KH Asrori Ahmad merupakan sosok ulama inspiratif dari Magelang, Jawa Tengah yang juga dikenal sebagai sosok yang produktif dalam menulis.
Dalam cerita putranya yang bernama KH Ahmad Said Asrori seperti yang diunggah dalam kanal youtube NU Online, diceritakan bahwa sejak kecil, KH Asrori telah banyak menempuh perjalanan mencari ilmu di berbagai pesantren. Ia dipondokkan oleh ayahnya di beberapa pesantren di Magelang. Diantaranya yakni Pondok Pesantren (PP) Al-Asnawi di Bandungan, PP Al-Asy’ari di Tempuran lalu di PP Termas.
Selang beberapa lama di Termas, KH Asrori melanjutkan mencari ilmu di Lasem mengaji kepada KH Ali Ma’sum. Tak cukup sampai disitu, KH Asrori juga sempat pindah dan belajar di PP Tebuireng Jombang. Tepatnya saat Jepang masuk ke Indonesia, hingga keadaan menjadi lebih kondusif. Ia pun memutuskan untuk kembali ke Lasem.
KH Asrori menikah dengan putra KH Cholil Harun Rembang bernama ma’munatun. Setelah menikah, Ia pulang ke Magelang, di sebuah desa yang bernama Desa Wonosari.

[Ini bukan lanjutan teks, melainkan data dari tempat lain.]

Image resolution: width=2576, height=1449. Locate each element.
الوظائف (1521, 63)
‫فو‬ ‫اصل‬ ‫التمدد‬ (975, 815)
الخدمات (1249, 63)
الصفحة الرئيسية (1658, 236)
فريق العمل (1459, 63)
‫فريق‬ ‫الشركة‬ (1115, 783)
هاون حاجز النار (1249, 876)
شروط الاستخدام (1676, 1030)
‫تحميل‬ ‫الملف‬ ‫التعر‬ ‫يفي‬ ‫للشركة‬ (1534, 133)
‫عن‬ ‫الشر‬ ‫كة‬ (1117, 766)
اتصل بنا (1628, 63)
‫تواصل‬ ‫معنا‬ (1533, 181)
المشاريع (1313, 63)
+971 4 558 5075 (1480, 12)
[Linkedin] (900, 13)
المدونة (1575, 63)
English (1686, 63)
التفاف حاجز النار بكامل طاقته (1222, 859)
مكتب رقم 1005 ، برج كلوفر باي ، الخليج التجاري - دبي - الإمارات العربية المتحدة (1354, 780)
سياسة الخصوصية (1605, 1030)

Dalam pernikahannya, ia dikaruniai 9 anak, 6 putra dan 3 putri. Meski dalam keadaan yang serba prihatin, KH Asrori tetap berjuang untuk menyekolahkan dan memondokan semua anaknya.
KH Asrori dikenal sebagai sosok yang tegas dalam mendidik. Konon, ia akan sangat marah dan mengusir anaknya saat pulang ke rumah agar segera kembali dan mengaji lagi ke pondok.
Sekitar tahun 1947-1948, KH Asrori mulai merintis dan membangun Pesantren mengikuti perintah gurunya, KH Ali Ma’sum. Dalam ceritanya, konon pada saat pembagunan pertama, KH Ali Ma’sum bahkan menemani langsung dan membantu mengukur luas tanah yang akan dibangun pondok. Kemudian, Pondok Pesantren yang telah dibangun tersebut diresmikan pada tahun 1950 dan diberi nama Raudhatut Tullab.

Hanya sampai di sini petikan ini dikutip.